→ Reading passage:

Location wise, the film is sparse. It mostly takes place in the Lucy’s family home in Hawaii and spends a good amount of its short runtime inside of a pool. “Ben can’t swim!”, a friend exclaims and dooms these poor characters to tread water until they figure a way out. Spanning the course of a whole night, the film does feel a little dark. There’s moments when you almost need to squint to be able to tell what’s going on. It adds to the effect of the monkey suit, hiding any imperfections in the shadows, but it can be a little distracting when you can’t even tell who the person being chased is.


A full round of applause is deserved to Miguel Hernando Torres Umba for his physical performance of Ben. In a world where performances like this are mostly thrown to motion capture technology and turned into a Planet of the Apes hyper-realistic CGI creature, it’s so refreshing to see an actual convincing animal performance from a guy in a suit. Troy Kostur also stands out as the dad. It’s lovely to watch a film featuring a deaf actor where their disability isn’t the point of the film. Sign language and silence play into some of the set pieces, but never for exploitation.
4 out of 5 stars.
Primate is a legitimate slasher. It hits all the beats you’d want from this wild premise while taking everything dead serious. It’s not often you get a horror film of this high quality this early in the year. Hopefully that bodes well for our collective cinematic journey into 2026.

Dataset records
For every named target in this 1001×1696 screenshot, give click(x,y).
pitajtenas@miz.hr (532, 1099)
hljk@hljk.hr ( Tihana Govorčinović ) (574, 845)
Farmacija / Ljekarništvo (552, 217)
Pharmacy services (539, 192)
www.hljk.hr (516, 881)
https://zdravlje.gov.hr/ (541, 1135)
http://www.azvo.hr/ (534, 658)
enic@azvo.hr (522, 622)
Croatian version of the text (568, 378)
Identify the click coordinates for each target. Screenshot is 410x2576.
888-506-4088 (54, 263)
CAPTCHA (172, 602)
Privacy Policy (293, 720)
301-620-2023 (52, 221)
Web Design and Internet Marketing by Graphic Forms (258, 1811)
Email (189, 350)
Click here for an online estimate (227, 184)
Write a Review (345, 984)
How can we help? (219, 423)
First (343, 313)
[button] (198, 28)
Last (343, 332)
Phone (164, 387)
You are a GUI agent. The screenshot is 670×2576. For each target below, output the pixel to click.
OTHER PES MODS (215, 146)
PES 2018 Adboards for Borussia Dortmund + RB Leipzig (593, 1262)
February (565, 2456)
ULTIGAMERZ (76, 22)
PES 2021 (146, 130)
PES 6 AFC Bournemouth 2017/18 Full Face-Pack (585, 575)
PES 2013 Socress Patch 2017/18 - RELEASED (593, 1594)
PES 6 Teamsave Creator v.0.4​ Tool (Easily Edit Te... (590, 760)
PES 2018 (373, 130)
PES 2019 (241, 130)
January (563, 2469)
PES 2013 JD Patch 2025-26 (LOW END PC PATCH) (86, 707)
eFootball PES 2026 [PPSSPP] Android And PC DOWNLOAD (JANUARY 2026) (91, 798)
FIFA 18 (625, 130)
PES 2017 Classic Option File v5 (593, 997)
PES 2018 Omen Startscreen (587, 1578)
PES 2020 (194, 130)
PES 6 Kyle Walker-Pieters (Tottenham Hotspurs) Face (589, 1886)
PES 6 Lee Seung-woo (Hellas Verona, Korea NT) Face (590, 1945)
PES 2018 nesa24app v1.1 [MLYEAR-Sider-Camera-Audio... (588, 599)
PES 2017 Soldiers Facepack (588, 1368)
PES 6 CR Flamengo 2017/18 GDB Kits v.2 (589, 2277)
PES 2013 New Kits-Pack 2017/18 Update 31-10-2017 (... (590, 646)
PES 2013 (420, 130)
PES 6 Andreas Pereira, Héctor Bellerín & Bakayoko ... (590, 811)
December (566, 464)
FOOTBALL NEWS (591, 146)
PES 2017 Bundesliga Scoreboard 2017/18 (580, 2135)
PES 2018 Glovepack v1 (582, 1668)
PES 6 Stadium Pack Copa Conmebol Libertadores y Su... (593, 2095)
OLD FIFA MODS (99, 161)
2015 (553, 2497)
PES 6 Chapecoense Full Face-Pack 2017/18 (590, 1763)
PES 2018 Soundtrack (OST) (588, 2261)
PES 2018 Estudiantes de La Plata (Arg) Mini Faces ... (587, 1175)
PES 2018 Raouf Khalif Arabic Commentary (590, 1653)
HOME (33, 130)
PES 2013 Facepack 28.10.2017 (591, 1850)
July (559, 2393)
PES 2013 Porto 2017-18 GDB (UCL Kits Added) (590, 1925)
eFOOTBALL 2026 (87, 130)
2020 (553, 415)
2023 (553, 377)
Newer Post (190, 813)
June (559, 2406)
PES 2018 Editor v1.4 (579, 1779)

→ Written task A:
Answer these questions about the film review:
(i) Who gives the physical performance of Ben?
(ii) Who stands out as the dad?
(iii) What star rating does the review give?
→ Written task B: Copy the passage of the film review that starts at the words "4 out of 5 stars." and ends after "journey into 2026.".

→ Expected answer A:
(i) Miguel Hernando Torres Umba
(ii) Troy Kostur
(iii) 4 out of 5 stars

→ Expected answer B:
4 out of 5 stars.
Primate is a legitimate slasher. It hits all the beats you’d want from this wild premise while taking everything dead serious. It’s not often you get a horror film of this high quality this early in the year. Hopefully that bodes well for our collective cinematic journey into 2026.